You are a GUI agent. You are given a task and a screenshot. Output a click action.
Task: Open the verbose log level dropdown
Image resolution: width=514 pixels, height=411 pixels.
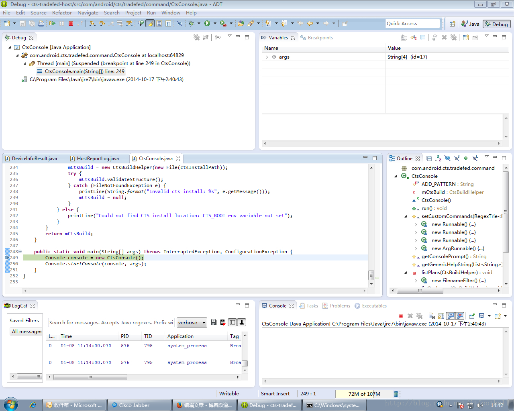pos(192,323)
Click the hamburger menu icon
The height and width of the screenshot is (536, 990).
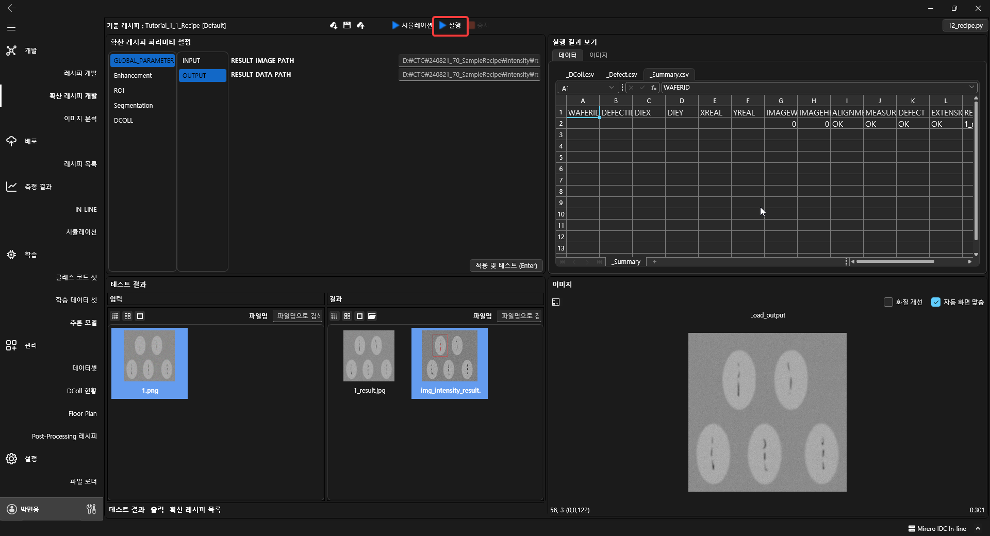[x=11, y=27]
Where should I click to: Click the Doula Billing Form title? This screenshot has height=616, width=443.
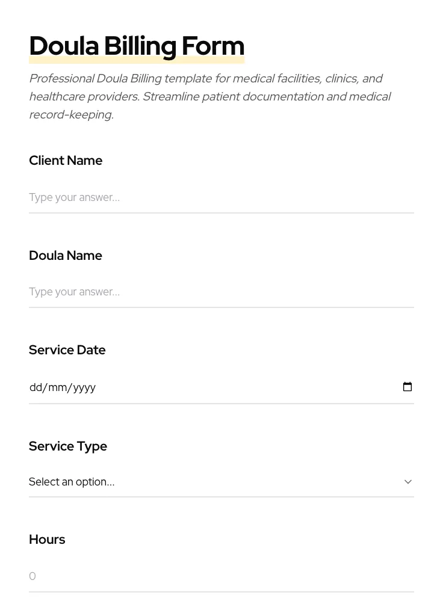tap(137, 45)
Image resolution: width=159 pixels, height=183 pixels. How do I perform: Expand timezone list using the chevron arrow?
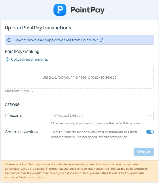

__EXERCISE BRIEF__.
Take only the line containing "Where should I" and every line after it to the end of the entries, and copy them exactly, pictures excluded.

__OUTPUT__.
Where should I click to: Click the Doula Billing Form title? This screenshot has height=616, width=443.
tap(137, 45)
Image resolution: width=159 pixels, height=183 pixels. How do I perform: Expand timezone list using the chevron arrow?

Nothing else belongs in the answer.